Materials and methods: Fifty-three women treated for primary BC with previous history of malignant lymphoma were identified in our institution, 35 with HD (66%), 18 (34%) with NHL. A comparison group was randomly selected from our database matching for each patient with previous lymphoma, two patients with primary BC (rate 1 : 2) for age, stage (pathological tumour size [pT] status and nodal status), year of diagnosis, and estrogen and progesterone status (positive versus negative). The primary end points were disease-free survival (DFS) and overall survival (OS).

Results: The two groups of patients were compared for biological features: histopathological diagnosis, grading, lymphatic invasion, c-erbB2 overexpression, and Ki-67. Considering these variables, no significant differences were observed between the two groups with the exception of Ki-67, which was found higher in those with previous HD or NHL (65% versus 49%, respectively, P = 0.0526, borderline significant). Comparing the two groups for treatment approach, no differences were found for surgical and medical therapy (endocrine therapy and chemotherapy). However, regarding patients with node-positive disease (14 versus 35 patients), five patients in the lymphoma group (36%), compared with 24 (69%) in the matched group received anthracycline-based therapy (P = 0.0345). As expected, radiotherapy was used very differently in the two groups, with 36% of patients in the study group undergoing intraoperative radiotherapy with electrons versus 10% in the control group (P = 0.0001). Five-year DFS was 54.5% for the study cohort compared with 91% for controls (P < 0.0001). Five-year OS percentages were also statistically different (86.6% and 98.6%, respectively, P = 0.031).

Conclusions: Previous history of malignant lymphoma is a negative prognostic factor for women diagnosed subsequently with BC. Some undertreatment of women with the latter might be hypothesised as the reason for the worse outcome.
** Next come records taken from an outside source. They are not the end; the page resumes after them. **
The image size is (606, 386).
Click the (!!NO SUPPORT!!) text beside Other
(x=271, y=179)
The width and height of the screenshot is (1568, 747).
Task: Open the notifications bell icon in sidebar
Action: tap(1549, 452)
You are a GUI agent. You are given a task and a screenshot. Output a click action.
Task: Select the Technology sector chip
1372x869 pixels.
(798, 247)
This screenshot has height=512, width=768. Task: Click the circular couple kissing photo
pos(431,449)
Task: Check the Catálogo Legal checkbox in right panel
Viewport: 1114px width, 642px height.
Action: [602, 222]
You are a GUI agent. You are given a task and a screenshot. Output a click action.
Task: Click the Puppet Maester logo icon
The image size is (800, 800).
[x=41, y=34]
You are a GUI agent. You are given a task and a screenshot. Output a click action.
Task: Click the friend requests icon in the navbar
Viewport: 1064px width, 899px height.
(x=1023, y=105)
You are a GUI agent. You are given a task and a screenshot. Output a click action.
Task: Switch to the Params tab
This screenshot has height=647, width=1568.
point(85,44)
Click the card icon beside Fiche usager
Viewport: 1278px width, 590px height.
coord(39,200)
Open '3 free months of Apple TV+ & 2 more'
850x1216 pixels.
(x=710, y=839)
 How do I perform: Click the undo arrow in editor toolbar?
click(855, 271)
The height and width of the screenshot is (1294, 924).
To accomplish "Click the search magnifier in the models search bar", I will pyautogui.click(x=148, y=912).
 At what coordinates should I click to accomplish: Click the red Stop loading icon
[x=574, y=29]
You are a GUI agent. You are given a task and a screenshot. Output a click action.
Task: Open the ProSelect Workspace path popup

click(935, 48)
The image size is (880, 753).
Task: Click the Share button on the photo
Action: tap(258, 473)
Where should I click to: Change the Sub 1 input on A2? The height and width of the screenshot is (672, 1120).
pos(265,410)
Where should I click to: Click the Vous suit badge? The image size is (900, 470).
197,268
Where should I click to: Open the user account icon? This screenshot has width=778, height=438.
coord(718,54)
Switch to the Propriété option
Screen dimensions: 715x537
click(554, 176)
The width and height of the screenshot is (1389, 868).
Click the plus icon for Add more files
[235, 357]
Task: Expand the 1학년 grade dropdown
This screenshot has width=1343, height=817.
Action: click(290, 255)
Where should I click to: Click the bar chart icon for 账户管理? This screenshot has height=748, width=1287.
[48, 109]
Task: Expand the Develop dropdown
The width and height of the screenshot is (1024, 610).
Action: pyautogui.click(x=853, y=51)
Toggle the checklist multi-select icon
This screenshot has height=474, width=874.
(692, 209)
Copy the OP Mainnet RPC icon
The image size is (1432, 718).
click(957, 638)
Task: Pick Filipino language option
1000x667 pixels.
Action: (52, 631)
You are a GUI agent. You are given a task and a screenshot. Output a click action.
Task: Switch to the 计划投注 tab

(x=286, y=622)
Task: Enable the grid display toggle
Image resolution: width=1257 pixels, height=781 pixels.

Influence of other variables, like previous exposure to cytotoxics, or some unknown biological features related to the previous disease and treatment, should still be investigated in the attempt to improve the dire outcome of these patients.

Key words: breast cancer, Hodgkin's disease, non-Hodgkin's lymphoma

Received for publication June 20, 2006. Revision received September 15, 2006. Accepted for publication September 18, 2006.